== Exercise directions ==
Filter the data below, keeping only lines that contain "help".

== The input ==
*** Begin section ***

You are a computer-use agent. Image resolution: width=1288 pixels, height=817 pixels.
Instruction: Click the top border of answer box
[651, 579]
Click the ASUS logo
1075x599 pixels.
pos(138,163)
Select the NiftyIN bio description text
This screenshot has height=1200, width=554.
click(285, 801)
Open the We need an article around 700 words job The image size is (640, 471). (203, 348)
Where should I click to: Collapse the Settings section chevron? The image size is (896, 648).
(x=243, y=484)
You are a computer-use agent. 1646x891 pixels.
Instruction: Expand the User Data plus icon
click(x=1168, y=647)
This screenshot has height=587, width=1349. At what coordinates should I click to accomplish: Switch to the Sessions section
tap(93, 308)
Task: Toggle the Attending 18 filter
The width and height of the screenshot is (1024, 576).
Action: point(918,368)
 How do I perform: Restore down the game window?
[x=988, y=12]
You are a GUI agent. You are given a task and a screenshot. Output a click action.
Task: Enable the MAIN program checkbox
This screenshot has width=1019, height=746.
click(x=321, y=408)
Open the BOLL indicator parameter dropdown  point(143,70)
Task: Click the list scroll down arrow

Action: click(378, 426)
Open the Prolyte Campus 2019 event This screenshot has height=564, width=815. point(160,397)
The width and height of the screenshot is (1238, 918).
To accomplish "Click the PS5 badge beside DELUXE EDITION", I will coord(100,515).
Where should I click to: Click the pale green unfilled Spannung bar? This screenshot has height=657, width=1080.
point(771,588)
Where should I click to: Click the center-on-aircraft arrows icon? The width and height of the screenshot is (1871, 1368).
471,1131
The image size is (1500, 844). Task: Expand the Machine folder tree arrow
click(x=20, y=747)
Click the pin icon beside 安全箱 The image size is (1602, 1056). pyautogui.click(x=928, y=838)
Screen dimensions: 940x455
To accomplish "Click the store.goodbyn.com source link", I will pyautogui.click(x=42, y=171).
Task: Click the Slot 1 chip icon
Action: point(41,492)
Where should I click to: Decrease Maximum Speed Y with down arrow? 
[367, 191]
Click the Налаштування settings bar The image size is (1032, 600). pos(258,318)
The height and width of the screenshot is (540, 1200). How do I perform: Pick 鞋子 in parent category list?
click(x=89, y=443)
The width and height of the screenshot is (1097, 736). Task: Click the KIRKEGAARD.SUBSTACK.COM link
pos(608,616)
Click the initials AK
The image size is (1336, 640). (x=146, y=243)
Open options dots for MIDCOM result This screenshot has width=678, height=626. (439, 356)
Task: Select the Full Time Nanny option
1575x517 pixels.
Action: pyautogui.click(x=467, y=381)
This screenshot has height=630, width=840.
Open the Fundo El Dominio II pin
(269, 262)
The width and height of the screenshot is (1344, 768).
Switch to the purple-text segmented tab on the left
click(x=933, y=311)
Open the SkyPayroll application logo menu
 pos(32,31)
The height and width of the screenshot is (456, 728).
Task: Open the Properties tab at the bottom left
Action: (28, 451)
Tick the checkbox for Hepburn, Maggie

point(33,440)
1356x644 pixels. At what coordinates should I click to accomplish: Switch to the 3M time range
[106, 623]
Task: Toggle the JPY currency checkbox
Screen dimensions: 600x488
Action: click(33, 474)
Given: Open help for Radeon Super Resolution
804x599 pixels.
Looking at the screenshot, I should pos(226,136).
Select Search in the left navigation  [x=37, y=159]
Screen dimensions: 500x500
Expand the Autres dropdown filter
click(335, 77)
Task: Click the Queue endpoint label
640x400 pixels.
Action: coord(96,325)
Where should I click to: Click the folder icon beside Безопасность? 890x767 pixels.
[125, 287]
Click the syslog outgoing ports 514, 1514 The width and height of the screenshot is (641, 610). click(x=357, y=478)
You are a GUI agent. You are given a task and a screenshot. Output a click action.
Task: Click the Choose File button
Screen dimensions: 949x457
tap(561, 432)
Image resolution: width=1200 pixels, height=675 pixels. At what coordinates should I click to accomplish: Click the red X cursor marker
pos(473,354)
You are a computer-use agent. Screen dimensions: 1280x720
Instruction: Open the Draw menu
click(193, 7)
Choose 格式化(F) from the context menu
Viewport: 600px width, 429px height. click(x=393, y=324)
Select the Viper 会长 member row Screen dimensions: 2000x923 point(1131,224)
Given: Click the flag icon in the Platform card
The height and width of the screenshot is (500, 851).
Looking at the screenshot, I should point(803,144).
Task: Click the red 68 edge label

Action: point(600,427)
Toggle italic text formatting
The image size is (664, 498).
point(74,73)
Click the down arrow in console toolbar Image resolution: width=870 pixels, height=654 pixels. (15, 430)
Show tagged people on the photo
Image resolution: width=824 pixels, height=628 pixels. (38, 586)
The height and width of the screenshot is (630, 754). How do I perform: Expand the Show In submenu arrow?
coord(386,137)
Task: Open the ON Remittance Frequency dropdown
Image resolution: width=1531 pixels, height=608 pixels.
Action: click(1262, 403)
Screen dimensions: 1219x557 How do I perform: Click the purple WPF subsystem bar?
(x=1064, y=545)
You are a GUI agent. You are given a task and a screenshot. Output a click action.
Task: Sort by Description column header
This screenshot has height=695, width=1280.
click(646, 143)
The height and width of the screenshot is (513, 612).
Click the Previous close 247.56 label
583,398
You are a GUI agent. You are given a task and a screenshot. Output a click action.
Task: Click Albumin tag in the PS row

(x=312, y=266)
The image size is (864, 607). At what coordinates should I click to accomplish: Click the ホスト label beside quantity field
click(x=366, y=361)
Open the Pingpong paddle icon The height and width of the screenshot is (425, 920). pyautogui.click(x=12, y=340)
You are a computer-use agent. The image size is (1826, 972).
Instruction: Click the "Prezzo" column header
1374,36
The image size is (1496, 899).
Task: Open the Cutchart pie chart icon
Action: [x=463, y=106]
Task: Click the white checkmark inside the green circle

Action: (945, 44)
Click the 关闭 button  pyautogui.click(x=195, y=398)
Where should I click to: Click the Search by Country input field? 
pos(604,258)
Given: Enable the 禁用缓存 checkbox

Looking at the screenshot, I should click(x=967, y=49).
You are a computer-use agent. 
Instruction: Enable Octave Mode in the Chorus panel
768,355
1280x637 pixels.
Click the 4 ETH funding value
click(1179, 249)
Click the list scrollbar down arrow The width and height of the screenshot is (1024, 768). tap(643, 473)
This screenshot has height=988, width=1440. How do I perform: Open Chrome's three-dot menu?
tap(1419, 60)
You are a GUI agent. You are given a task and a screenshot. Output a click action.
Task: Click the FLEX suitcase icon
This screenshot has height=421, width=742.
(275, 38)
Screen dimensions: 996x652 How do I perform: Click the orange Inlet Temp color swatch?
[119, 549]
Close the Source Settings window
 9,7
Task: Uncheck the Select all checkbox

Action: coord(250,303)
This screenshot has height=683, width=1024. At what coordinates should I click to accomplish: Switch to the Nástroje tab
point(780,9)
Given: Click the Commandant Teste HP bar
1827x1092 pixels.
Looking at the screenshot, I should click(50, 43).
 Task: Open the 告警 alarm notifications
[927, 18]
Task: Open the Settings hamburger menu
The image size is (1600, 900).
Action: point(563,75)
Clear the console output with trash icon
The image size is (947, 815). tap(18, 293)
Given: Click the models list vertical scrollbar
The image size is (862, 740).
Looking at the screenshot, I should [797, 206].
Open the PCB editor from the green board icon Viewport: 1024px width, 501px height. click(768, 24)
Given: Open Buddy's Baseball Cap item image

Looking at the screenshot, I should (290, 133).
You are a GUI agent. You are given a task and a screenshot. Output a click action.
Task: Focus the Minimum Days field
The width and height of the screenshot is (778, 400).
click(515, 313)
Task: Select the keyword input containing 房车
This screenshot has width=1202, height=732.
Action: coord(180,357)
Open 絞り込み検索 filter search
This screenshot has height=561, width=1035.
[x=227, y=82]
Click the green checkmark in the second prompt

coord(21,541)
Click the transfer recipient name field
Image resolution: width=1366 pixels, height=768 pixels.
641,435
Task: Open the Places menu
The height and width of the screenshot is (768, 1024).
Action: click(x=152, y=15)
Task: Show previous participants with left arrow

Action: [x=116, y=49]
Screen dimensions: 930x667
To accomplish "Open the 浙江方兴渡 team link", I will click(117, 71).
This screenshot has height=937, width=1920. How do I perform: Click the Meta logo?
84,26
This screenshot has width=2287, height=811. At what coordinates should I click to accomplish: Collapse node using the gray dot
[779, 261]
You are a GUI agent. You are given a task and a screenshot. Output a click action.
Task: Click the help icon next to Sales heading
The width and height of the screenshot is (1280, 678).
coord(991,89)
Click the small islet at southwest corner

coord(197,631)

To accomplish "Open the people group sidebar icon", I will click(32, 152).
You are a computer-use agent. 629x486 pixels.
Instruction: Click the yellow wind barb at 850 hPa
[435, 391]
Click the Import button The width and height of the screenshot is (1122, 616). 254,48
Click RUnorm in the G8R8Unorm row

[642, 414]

*** End section ***

== Response box ==
Given: Open help for Radeon Super Resolution
Task: Click the help icon next to Sales heading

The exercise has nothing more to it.